Berbeda dari para zahid atau sufi yang mendahului dan sezaman dengannya, Rabi'ah dalam
menjalankan tasawuf itu bukanlah karena dikuasai oleh perasaan takut kepada Allah atau takut
kepada nerakanya. Hatinya penuh oleh perasaan cinta kepada Allah sebagai kekasihnya.
Para ulama tasawuf memandang Rabi'ah sebagai tonggak penting perkembangan tasawuf dari fase
dominasi emosi takut kepada Allah menuju fase dominasi atau mengembangkan emosi cinta yang
maksimal kepada-Nya. Tingkat kehidupan zuhud yang tadinya direntangkan oleh Hasan al-Bashri
sebagai ketakutan dan pengharapan kepada Allah, telah dinaikkan maknanya oleh Rabi'ah sebagai
zuhud karena cinta kepada Allah. Rabi'ah telah membuka jalan ma'rifat Illahi sehingga ia menjadi
teladan bagi para cendikiawan muslim, seperti Sufyan ath-Thawri, Rabah bin Amr al-Qaysi, dan
Malik bin Dinar.
Karamah Rabi’ah
Rabiah al-Adawiyah hidup di zaman Imam Sufyan at-Tsuari. Rabiah termasuk wanita ahli ibadah,
zuhud, dan selalu khusyu, dan sering memberikan penjelasan tentang hikmah.
Abu Said bin al-Arabi mengatakan, ‘Terkait Rabiah, masyarakat banyak mendapatkan hikmah yang
banyak darinya.’
Sufyan at-Tsauri (wafat 161 H) pernah mendapat pesan dari Rabiah,
"Kamu hanyalah hitungan hari tertentu. Jika sudah berlalu satu hari, hilang sebagian dirimu. Jika
sudah hilang sebagian, sebentar lagi akan hilang semuanya. Dan kamu telah memahaminya,
karena itu beramal-lah."
Diantara perkataan hikmah Rabi’ah, Aku memohon ampun kepada Allah karena kurang jujur ketika
saya membaca istighfar.
Salah satu wanita yang melayani Rabiah, bernama Abdah bintu Abi Syawwal pernah mengatakan,
"Rabiah melaksanakan shalat semalaman. Ketika sudah terbit fajar, beliau tidur sejenak di tempat
shalatnya, hingga fajar mulai menguning."
Ketika beliau terbangun dari tidurnya, aku sering mendengar beliau mengucapkan,
"Wahai jiwaku, berapa lama kau tidur? Sampai berapa lama kau akan bicara? Hampir saja ketika
kamu tidur, kamu tidak akan bangun kecuali sampai kiamat. (Siyar A’lam an-Nubala’, 8/242)"
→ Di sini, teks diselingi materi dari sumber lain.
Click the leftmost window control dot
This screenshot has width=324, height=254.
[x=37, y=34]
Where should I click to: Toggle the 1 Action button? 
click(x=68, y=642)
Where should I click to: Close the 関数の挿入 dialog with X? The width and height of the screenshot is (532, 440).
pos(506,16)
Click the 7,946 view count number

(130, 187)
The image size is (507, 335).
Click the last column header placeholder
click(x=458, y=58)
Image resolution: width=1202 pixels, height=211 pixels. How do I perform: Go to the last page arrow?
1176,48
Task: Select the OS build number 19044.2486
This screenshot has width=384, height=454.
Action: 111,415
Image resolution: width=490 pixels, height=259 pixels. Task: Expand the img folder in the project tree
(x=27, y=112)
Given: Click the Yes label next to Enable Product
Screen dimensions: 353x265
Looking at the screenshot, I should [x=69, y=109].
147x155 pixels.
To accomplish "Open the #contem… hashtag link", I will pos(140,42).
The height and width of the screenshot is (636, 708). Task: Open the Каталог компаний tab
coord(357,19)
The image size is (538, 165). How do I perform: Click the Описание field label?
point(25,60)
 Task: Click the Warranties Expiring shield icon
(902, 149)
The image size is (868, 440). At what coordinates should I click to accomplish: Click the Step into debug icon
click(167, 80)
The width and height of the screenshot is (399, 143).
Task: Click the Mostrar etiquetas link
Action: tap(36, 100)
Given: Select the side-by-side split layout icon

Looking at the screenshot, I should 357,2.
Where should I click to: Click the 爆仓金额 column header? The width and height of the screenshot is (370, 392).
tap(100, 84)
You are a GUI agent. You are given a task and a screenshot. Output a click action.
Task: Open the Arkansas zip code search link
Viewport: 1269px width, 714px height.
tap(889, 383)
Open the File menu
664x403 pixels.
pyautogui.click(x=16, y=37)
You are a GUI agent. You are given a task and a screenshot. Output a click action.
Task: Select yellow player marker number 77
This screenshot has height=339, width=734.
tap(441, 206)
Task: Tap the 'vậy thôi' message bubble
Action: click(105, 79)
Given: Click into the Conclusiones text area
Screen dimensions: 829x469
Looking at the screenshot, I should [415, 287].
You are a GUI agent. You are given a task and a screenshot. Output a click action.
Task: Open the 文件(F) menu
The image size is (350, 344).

Menurut Abdah bin Abi Syawal, ini merupakan kebiasaan Rabi’ah selama hidupnya hingga beliau
wafat. Rahimahallah rahmatan wasiah…
Tidak ada riwayat yang shahih mengenai mukjizat atau karamah Rabi’ah sebagaimana yang sering
diramaikan masyarakat.
Sebagian riwayat menyebutkan bahwa usia beliau 80 tahun dan beliau meninggal di tahun 180 H.
Semoga Allah merahmati beliau dan semua umat yang meniti jalan kebenaran.